Using the listing below, set down each line from the line containing "April 2025 (593, 640)" through the line containing "August 2025 (598, 539)", both ends included, exactly and with nothing added.

Content starts

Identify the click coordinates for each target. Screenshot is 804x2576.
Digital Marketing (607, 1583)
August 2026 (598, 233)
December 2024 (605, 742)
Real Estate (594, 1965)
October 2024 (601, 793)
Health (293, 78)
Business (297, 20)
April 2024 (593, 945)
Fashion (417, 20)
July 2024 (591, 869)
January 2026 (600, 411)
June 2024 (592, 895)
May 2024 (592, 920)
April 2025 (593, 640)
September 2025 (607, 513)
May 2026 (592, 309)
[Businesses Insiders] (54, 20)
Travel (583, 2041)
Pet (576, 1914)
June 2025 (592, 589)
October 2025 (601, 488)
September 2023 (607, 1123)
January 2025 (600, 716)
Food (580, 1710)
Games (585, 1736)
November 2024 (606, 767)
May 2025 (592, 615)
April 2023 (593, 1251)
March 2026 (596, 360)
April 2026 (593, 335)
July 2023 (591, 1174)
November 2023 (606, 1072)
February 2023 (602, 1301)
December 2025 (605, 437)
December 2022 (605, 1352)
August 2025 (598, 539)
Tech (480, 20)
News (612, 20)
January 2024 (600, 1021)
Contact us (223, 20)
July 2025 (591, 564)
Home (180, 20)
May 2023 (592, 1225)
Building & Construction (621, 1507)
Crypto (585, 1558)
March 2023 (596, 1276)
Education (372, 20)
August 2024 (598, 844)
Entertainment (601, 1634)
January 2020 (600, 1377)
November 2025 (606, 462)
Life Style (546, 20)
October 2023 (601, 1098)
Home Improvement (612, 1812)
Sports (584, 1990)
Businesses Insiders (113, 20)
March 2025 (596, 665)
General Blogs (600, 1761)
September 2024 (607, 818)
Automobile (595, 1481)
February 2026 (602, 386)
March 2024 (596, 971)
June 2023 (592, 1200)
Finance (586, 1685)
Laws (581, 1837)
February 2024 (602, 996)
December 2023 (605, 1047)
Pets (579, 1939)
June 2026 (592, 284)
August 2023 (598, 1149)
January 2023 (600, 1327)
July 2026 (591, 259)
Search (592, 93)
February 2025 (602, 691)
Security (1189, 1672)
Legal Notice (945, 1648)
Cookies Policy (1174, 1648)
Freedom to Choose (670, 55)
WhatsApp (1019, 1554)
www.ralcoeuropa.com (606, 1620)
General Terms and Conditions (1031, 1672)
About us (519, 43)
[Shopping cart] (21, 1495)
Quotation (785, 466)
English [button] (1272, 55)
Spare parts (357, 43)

Content ends

**Solution for this task**
April 2025 (593, 640)
September 2025 (607, 513)
May 2026 (592, 309)
[Businesses Insiders] (54, 20)
Travel (583, 2041)
Pet (576, 1914)
June 2025 (592, 589)
October 2025 (601, 488)
September 2023 (607, 1123)
January 2025 (600, 716)
Food (580, 1710)
Games (585, 1736)
November 2024 (606, 767)
May 2025 (592, 615)
April 2023 (593, 1251)
March 2026 (596, 360)
April 2026 (593, 335)
July 2023 (591, 1174)
November 2023 (606, 1072)
February 2023 (602, 1301)
December 2025 (605, 437)
December 2022 (605, 1352)
August 2025 (598, 539)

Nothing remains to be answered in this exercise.